Carter shouted, "God damn it!" as his eyes went to the wall screen. Sam handed Carter his coffee mug so he'd have something to throw. Carter promptly hurtled the coffee mug against the wall with the backstabbing image on it. The agents had surrounded the old lady and were rudely ripping off her counterfeit hair, breasts, face, and hunch back. Even the dog barking at them was all too happy to be released from bondage, clearly having never seen the "blind woman" in his life before today. The pooch immediately ran away to get as far as possible from the rest of them. The cameras zoomed in to confirm that not only was this a man, and not a woman, it was Carl Felton. "Well, I'll be...." 

"Don't say it," Kerry warned. 

"...a monkey's uncle," Carter said, deflating again, and slouching into his chair. Only this time, he shook his head, as his eyes went to the ground. "How did you know? What gave him away?" 

Kerry smiled, more ruefully this time, and averted her eyes from Carter and his personal pain. "The dog. It was pulling on its harness hesitantly, like it didn't know what to do with it, or with her. He was wrestling to keep the dog in check too much, which was noticeable even from here, and it was requiring more strength than any eighty-year old woman was capable of just to keep that dog from bolting."  

Sam nodded for one of the agents to show a replay of the footage. The agent, just as curious himself, had already cued up and zoomed the footage without being told. Carter still hadn't summoned the will to look up. "Is she lying or is she lying?" was all he said. 

Sam, seeing the zoomed footage on replay for himself, said, "Nope, she's not lying." 

"Well, boys, I guess you're finally rid of me," Kerry said. 

"You mean it?" Sam and Carter said at once, springing out of their chairs and rushing to shake her hand at the same time. "It'll be a shame to see you go," Sam said, "being as we both enjoy checking out your ass so much.
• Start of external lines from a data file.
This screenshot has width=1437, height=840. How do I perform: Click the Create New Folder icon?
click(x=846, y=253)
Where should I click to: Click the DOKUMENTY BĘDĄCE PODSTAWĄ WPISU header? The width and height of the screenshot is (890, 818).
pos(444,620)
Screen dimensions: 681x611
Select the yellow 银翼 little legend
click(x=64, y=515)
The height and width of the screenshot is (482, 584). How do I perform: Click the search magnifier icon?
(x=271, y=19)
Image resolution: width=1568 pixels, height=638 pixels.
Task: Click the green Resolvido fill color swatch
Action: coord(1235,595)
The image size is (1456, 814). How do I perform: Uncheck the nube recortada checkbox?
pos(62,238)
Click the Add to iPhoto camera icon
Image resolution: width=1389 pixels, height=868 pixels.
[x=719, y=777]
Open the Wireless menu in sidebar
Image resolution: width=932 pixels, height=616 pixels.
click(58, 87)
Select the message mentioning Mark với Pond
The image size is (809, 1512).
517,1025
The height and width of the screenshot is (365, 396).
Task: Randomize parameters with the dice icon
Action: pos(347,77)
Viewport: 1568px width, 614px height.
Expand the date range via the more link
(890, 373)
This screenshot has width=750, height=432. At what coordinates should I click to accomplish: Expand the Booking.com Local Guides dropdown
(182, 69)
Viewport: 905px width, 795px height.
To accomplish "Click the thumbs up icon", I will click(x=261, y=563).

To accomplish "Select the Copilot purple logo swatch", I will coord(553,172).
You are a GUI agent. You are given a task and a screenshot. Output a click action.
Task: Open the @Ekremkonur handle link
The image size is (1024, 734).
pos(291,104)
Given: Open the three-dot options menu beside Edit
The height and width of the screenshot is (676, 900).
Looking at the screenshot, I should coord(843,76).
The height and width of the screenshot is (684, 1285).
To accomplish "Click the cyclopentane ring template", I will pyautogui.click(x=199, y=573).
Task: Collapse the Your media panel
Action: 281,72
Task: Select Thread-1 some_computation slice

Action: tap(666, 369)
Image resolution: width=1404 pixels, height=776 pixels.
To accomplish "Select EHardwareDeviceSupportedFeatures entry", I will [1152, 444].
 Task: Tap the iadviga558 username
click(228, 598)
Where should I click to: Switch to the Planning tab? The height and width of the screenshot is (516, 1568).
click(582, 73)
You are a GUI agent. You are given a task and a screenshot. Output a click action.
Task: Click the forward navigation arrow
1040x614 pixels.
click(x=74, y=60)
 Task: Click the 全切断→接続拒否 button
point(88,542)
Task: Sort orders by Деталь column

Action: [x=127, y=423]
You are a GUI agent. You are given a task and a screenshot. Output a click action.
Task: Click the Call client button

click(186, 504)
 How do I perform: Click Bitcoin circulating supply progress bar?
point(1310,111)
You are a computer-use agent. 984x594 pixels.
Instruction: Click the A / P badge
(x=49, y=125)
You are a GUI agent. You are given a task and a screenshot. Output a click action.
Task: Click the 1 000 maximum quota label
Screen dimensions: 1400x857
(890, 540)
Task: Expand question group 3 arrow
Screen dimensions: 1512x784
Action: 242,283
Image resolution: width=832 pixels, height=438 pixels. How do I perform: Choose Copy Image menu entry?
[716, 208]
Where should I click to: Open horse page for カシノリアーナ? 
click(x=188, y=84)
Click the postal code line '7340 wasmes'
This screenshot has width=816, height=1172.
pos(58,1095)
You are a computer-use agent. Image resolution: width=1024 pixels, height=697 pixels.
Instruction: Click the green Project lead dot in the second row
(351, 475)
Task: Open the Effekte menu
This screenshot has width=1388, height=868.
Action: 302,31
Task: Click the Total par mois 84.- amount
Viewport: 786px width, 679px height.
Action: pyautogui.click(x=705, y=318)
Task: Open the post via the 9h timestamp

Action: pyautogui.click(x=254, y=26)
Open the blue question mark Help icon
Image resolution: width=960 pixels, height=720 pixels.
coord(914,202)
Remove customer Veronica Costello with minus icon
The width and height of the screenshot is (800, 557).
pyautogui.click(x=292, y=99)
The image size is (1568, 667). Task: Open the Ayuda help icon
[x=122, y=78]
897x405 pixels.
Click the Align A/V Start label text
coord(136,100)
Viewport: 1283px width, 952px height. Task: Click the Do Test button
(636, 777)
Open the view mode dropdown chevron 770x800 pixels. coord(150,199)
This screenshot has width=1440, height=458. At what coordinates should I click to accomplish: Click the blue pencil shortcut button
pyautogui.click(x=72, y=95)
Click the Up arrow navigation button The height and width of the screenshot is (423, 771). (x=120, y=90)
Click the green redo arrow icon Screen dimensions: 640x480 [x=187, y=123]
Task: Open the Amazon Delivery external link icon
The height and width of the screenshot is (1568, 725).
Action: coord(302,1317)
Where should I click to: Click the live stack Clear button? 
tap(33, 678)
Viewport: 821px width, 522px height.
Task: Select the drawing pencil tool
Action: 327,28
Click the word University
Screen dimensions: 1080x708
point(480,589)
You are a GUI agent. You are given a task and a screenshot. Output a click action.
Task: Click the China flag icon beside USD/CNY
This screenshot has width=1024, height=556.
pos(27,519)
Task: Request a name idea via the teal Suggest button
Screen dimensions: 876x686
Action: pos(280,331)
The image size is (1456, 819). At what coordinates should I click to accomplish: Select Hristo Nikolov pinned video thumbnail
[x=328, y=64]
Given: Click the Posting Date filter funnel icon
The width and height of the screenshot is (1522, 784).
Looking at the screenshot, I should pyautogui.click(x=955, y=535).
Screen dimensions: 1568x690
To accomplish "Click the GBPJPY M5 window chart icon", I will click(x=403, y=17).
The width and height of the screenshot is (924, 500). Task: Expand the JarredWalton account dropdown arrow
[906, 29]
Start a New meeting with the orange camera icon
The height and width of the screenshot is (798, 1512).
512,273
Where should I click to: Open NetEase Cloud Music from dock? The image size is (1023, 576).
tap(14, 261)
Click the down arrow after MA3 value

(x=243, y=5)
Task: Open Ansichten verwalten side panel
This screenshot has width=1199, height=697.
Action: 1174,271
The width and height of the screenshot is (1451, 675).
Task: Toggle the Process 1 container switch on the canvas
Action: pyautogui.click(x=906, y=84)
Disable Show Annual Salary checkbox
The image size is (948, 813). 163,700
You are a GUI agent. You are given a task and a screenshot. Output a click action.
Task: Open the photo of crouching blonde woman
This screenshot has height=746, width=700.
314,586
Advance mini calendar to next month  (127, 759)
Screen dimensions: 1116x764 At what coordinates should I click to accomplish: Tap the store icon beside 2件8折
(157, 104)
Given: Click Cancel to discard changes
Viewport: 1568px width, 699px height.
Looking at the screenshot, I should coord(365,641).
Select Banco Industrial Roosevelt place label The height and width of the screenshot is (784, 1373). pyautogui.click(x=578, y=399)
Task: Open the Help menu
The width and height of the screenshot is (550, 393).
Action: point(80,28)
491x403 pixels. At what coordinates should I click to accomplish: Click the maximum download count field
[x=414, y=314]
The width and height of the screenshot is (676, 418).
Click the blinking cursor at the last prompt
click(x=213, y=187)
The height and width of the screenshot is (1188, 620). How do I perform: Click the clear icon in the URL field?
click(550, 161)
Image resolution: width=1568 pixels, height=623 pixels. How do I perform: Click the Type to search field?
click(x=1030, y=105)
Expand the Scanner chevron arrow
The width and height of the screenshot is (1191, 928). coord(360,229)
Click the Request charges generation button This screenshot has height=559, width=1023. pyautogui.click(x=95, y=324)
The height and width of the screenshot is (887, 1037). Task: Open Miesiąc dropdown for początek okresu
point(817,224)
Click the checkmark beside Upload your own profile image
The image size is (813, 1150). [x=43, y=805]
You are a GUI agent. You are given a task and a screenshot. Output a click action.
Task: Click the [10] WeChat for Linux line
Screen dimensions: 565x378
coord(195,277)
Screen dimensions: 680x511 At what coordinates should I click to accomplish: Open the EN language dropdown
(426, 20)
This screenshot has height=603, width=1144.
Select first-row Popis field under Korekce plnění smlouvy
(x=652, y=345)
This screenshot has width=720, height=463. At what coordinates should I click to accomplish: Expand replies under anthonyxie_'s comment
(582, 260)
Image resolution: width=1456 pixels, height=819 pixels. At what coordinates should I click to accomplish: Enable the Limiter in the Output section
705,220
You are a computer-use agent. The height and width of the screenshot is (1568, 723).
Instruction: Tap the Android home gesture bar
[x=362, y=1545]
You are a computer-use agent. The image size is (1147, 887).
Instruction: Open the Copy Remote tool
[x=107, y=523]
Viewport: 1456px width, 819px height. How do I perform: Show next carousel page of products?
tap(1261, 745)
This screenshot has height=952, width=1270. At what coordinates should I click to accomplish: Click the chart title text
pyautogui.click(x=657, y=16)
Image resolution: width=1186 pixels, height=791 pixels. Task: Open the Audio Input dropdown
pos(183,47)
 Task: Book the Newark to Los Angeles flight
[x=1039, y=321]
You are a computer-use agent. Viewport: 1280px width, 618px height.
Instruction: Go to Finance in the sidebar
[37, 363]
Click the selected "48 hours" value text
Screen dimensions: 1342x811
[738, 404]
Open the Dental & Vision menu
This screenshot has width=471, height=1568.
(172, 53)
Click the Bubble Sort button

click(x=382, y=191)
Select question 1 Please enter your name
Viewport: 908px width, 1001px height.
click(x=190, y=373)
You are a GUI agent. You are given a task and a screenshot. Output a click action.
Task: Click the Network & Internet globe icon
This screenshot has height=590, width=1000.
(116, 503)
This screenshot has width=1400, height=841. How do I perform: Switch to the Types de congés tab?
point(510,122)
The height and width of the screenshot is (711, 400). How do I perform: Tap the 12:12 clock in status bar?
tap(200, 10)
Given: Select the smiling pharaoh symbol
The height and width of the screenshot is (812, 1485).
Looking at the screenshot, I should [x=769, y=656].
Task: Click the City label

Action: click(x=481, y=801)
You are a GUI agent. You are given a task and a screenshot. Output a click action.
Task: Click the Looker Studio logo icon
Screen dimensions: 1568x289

But as you can see," he said, pulling his Playboy magazine out of his outside suit jacket pocket and unfolding it, "I've been getting ready for this moment for some time." 

Kerry had to smile at the image of Miss July, which really did look like a pinup version of her, down to the blond hair falling just at the shoulder, and the piercing blue eyes. 

"I just want to thank you for saying I really was part of the family all along," Carter said. "But, you know what they say about empty nest syndrome? It's just something we all have to face sooner or later." 

Her lips curved upwards. She didn't mind admitting she'd grown fond of these two bozos. They at least put some character on the faces of otherwise dull minds. Something that wasn't so easy to do, as her years with the bureau would attest to. "That's it, boys. Wrap it up," she said to her team. The twelve plus agents in the room were just a small fraction of the ones at her disposal. Many were on location rounding up America's most wanted right now. 

"Not so fast, ma'am," Overeager said, rushing up to her. He'd earned the nickname by not exactly keeping it a secret that he'd do anything to bump Milo out of the way so he could assume his position.  

Rather than ask him what was up, Kerry just grabbed the paper out of his bony hand. If Carter looked anemic, he was Dead Man Walking, Overeager's other nickname. She would get a quicker response reading between the lines for herself. "Looks like you're stuck with me a while longer, boys. A husband and wife combo of bank-robbers just moved into the America's most wanted slot." 

"Oh yeah?" Sam said skeptically, grabbing the sheet out of her hand and checking out the photos. "How is it I never heard of them?" 

"Because they just hit the bank of the man who's the primary funder of the president's re-election campaign."  

"That would do it," Sam mumbled, his eyes still on the paper.  

Carter grabbed the sheet away from Sam. "These are just bank security camera photos. There aren't even any names to go with them. I've never seen a file so incomplete."  

Kerry smiled. "Is that cool or what? This one's gonna be fun, boys," she said, taking the sheet back from Carter. 

"Excuse us," Carter said, taking Sam by the arm. "We just have to find a roof to jump off of." 

"Take your time," Kerry said absently, returning her eyes to the photos of their two latest marks. "The case is just getting started."